Promising results emerge from vaccine trials

The Associated Press

LONDON – Scientists at Oxford University say their experimental coronavirus vaccine has been shown in an early trial to prompt a protective immune response in hundreds of people who got the shot.
British researchers first began testing the vaccine in April in about 1,000 people, half of whom got the experimental vaccine. Such early trials are designed to evaluate safety and see what kind of immune response was provoked, but can’t tell if the vaccine truly protects.
In research published Monday in the journal Lancet, scientists said that they found their experimental COVID-19 vaccine produced a dual immune response in people aged 18 to 55 that lasted at least two months after they were immunized.

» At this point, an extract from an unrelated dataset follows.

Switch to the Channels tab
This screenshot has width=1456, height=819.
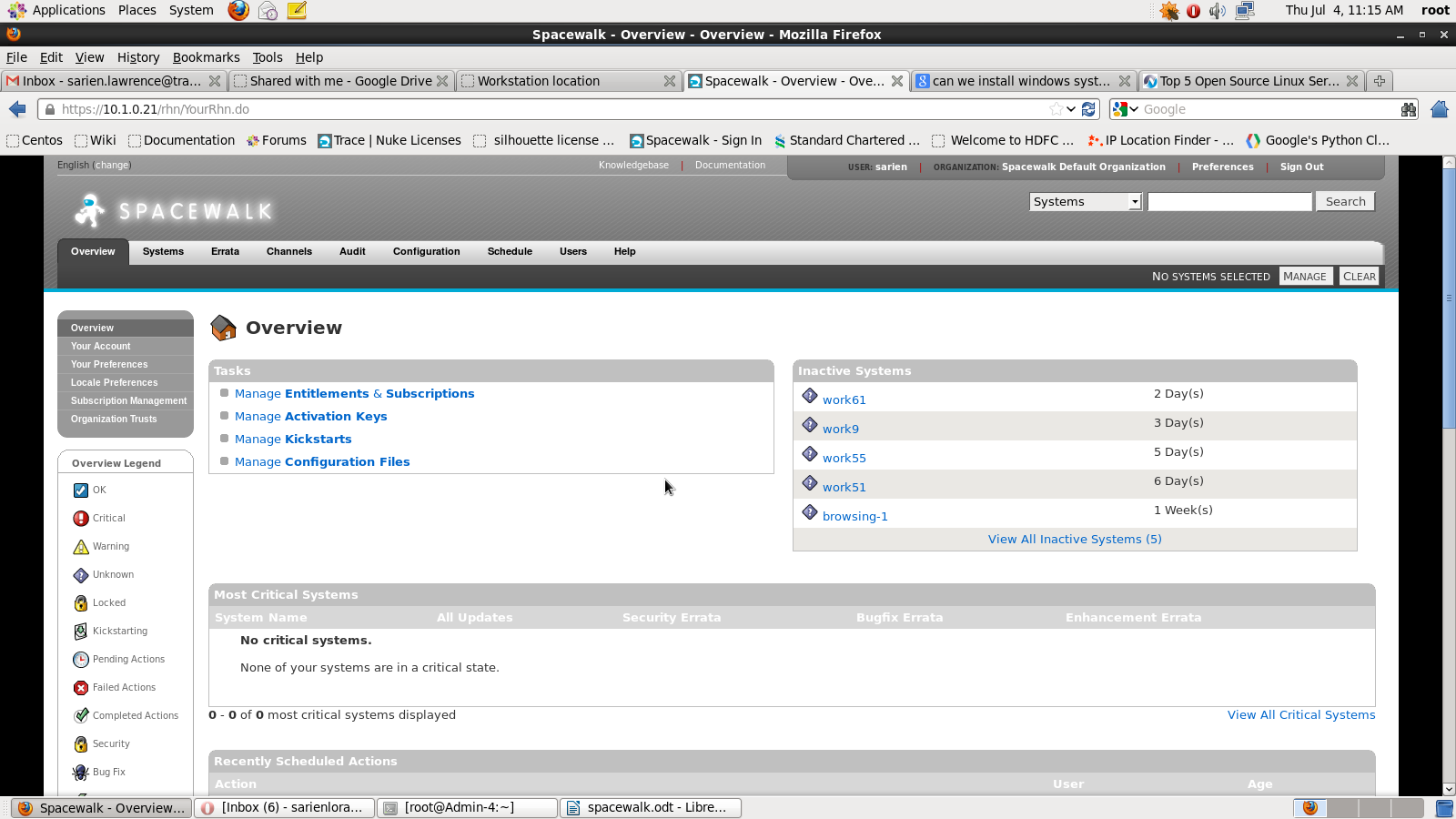pyautogui.click(x=288, y=251)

“We are seeing good immune response in almost everybody,” said Dr. Adrian Hill, director of the Jenner Institute at Oxford University. “What this vaccine does particularly well is trigger both arms of the immune system,” he said.

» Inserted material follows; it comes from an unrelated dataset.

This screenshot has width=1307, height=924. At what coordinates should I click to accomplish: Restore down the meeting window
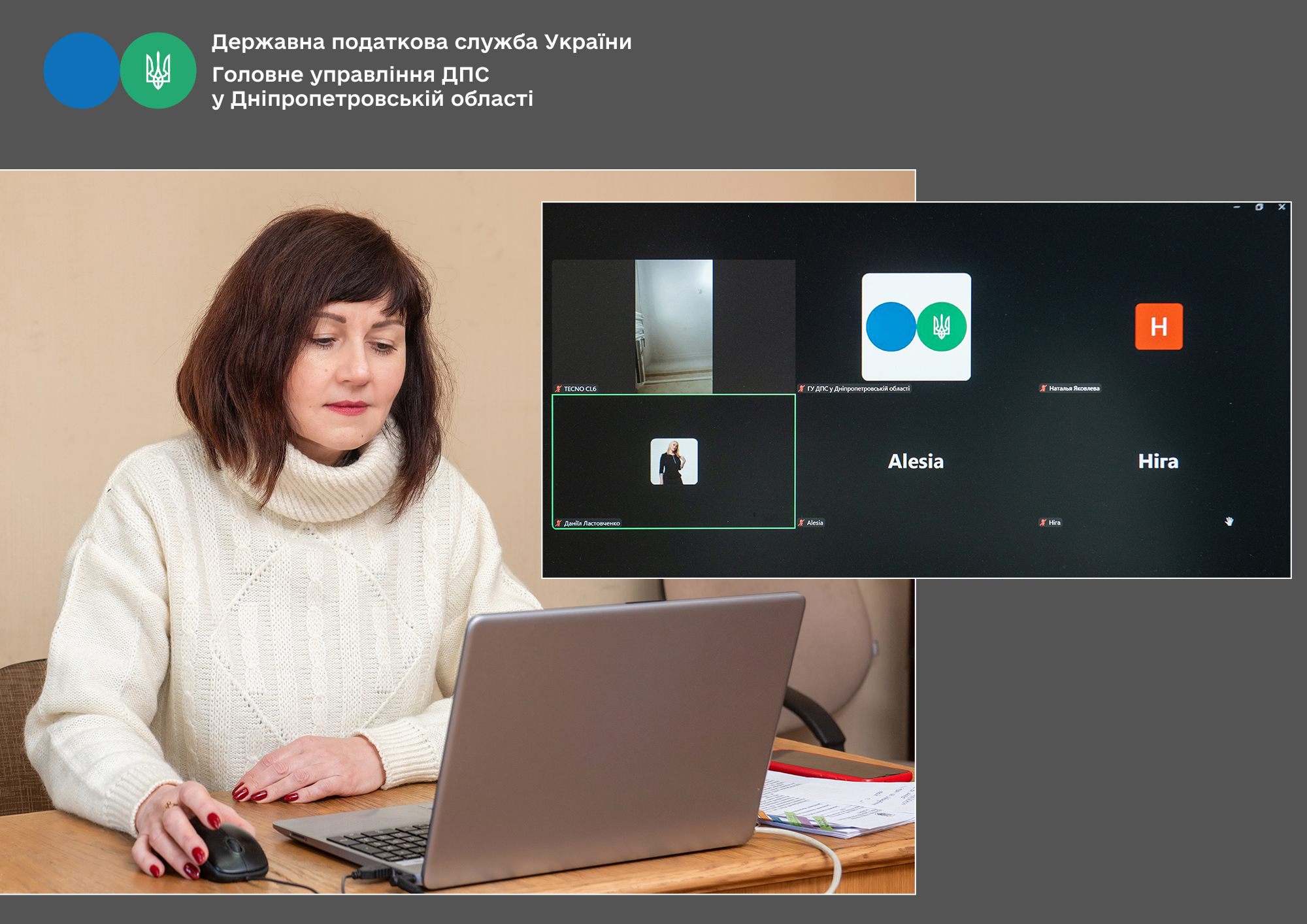click(x=1259, y=207)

Hill said that neutralizing antibodies are produced – molecules which are key to blocking infection. In addition, the vaccine also causes a reaction in the body’s T-cells which help to fight off the coronavirus.
The head of emergencies at the World Health Organization is hailing “good news” in results shown by COVID-19 vaccine candidates in early trials, but warns “there’s a long way to go.”
“We now need to move into larger-scale real-world trials,” Dr. Michael Ryan told reporters at a news conference in Geneva. “But it is good to see more data and more products moving into this very important phase of vaccine discovery.”
Also in the medical journal, Chinese researchers published a study on their experimental vaccine, using a similar technique as the Oxford team, that reported an immune response.
Ryan noted there are 23 COVID-19 candidate vaccines in clinical development, but until Monday only one had produced Phase 1 clinical data.